• Try it: Exclude the pictures, then repeat the remaining data exactly.

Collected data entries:
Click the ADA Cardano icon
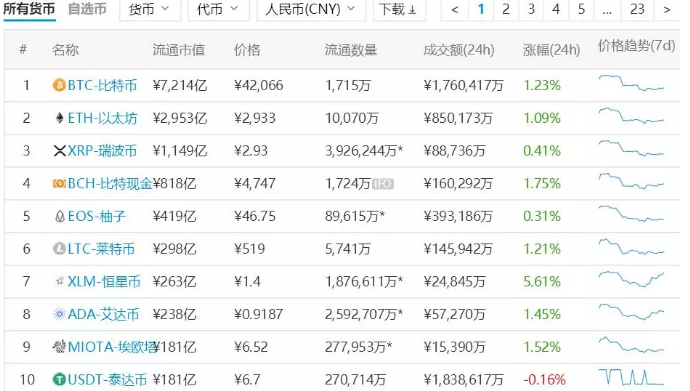click(x=59, y=314)
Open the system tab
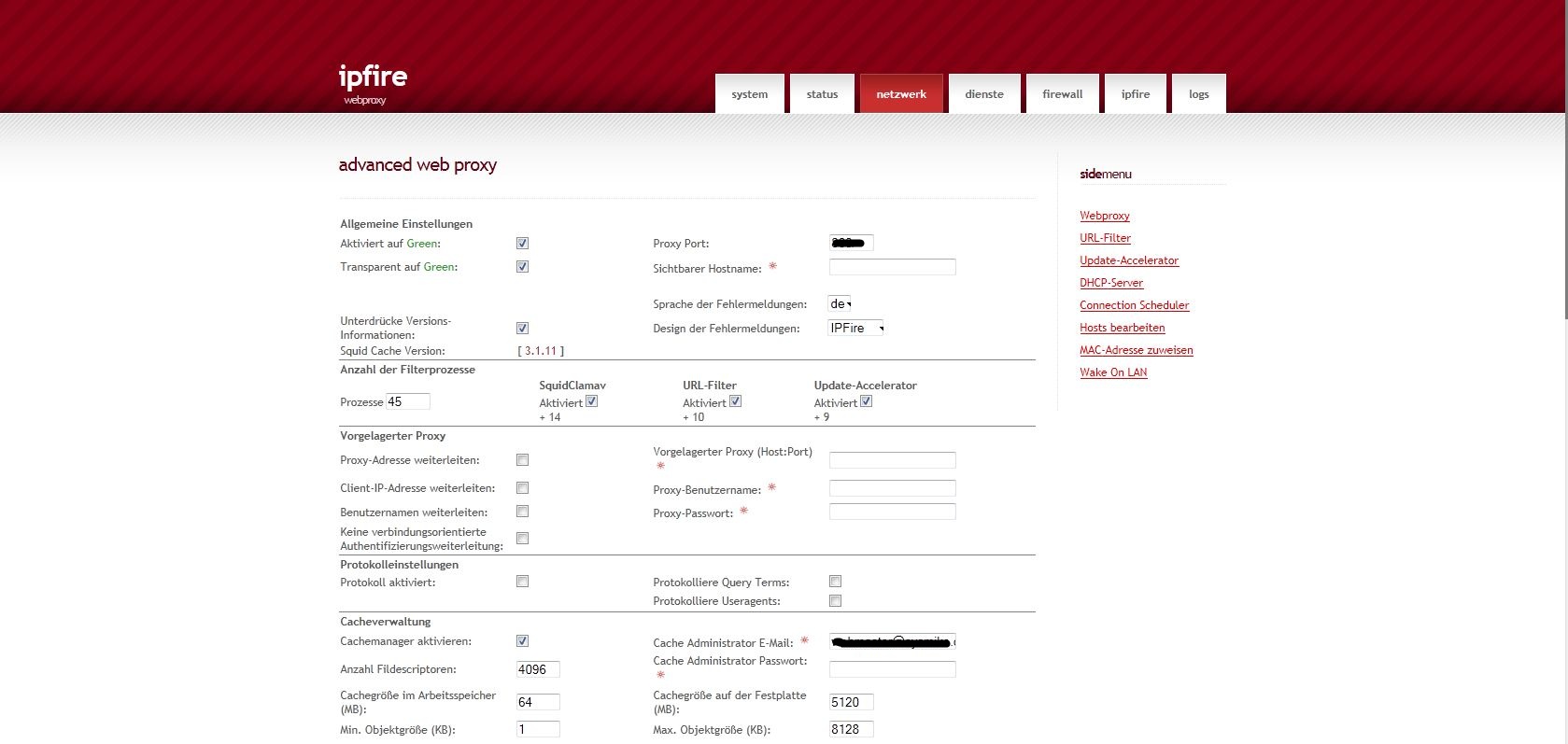The image size is (1568, 744). 749,94
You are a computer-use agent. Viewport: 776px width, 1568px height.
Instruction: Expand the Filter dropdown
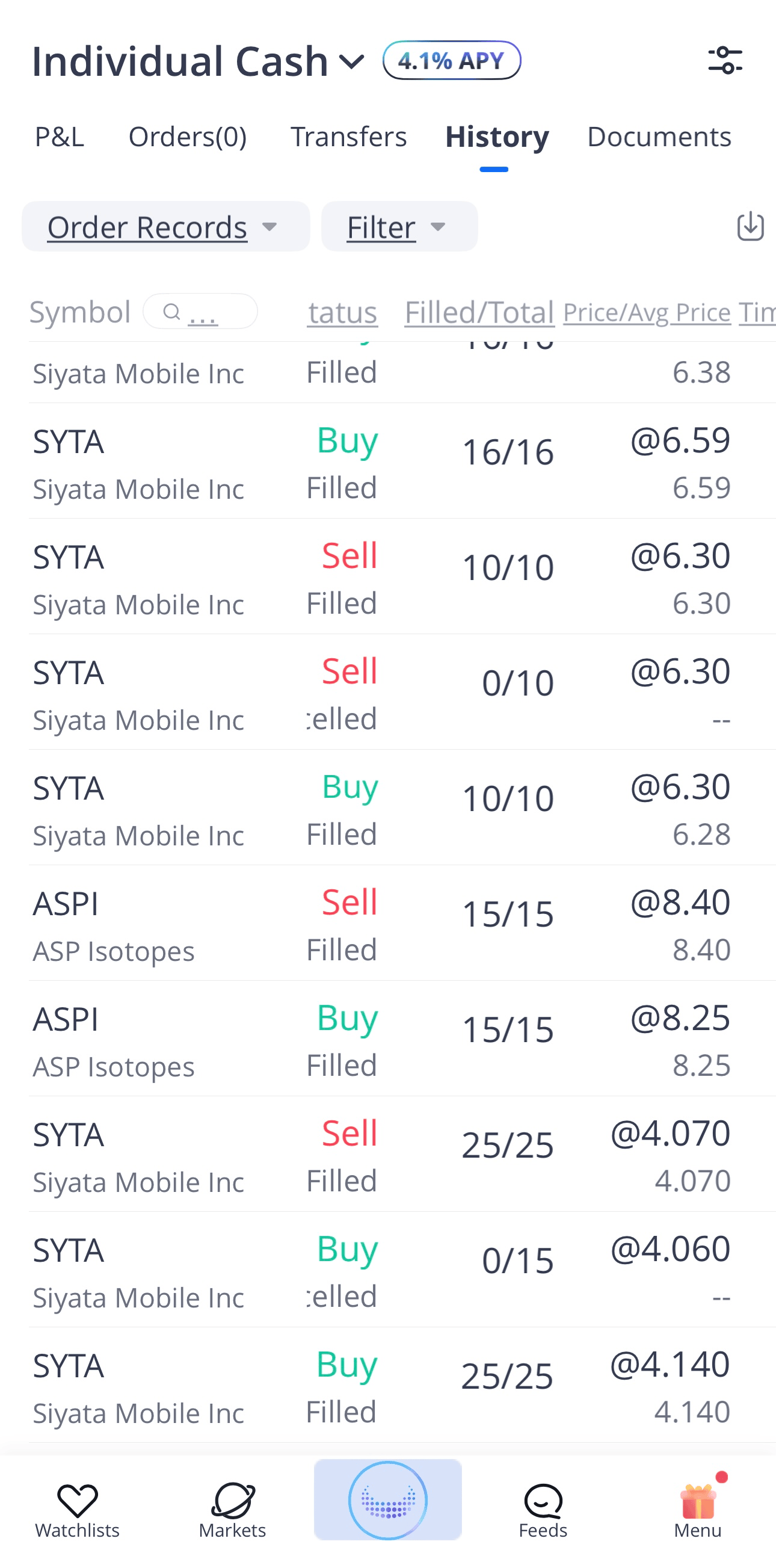pos(399,227)
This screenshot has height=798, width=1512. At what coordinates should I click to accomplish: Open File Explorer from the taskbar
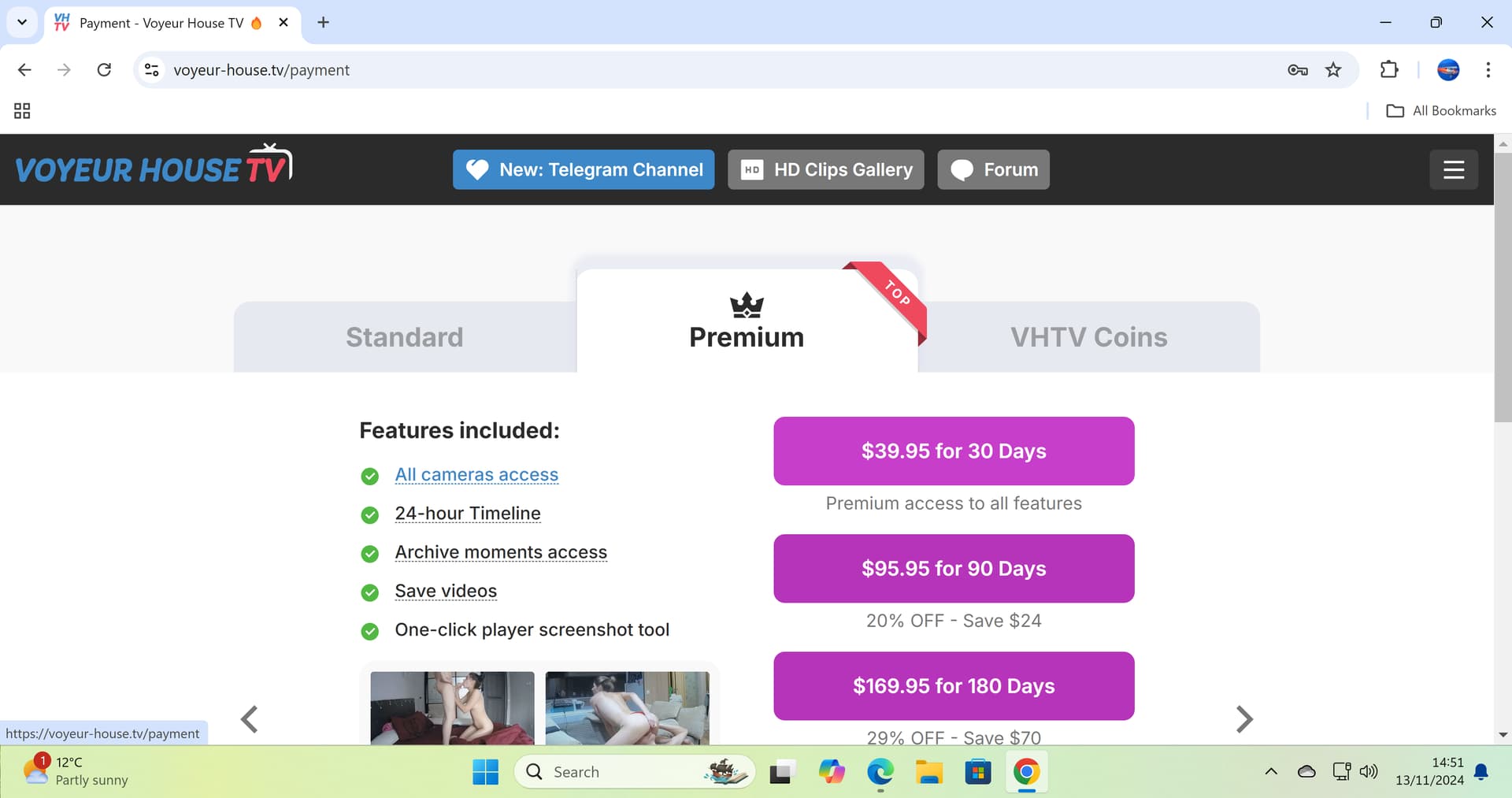(928, 772)
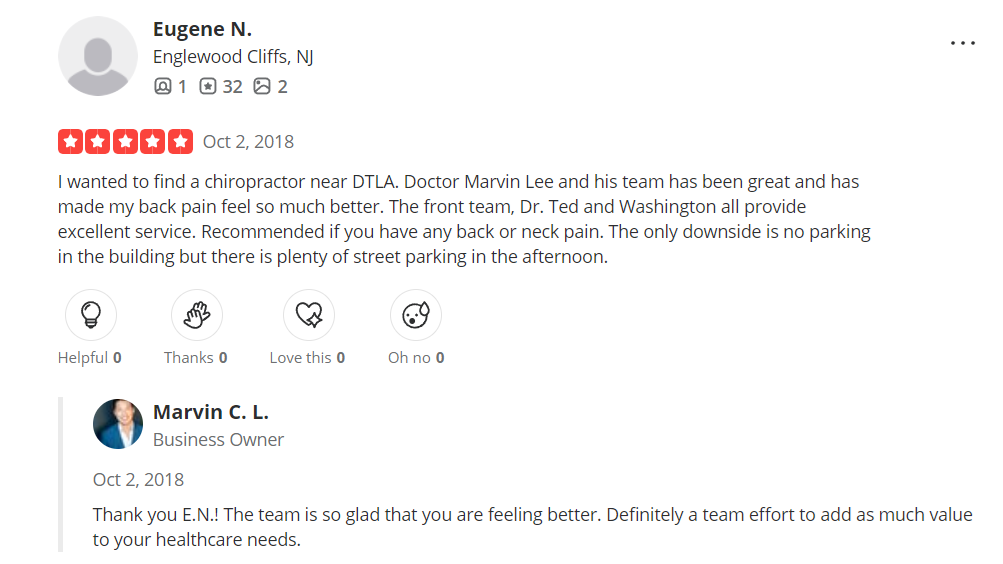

• Solution to this exercise:
Click the ADA Cardano icon
click(x=59, y=314)
Open the system tab
The image size is (1568, 744). 749,94
You are a computer-use agent. Viewport: 776px width, 1568px height.
Instruction: Expand the Filter dropdown
pos(399,227)
This screenshot has height=798, width=1512. At what coordinates should I click to accomplish: Open File Explorer from the taskbar
(928, 772)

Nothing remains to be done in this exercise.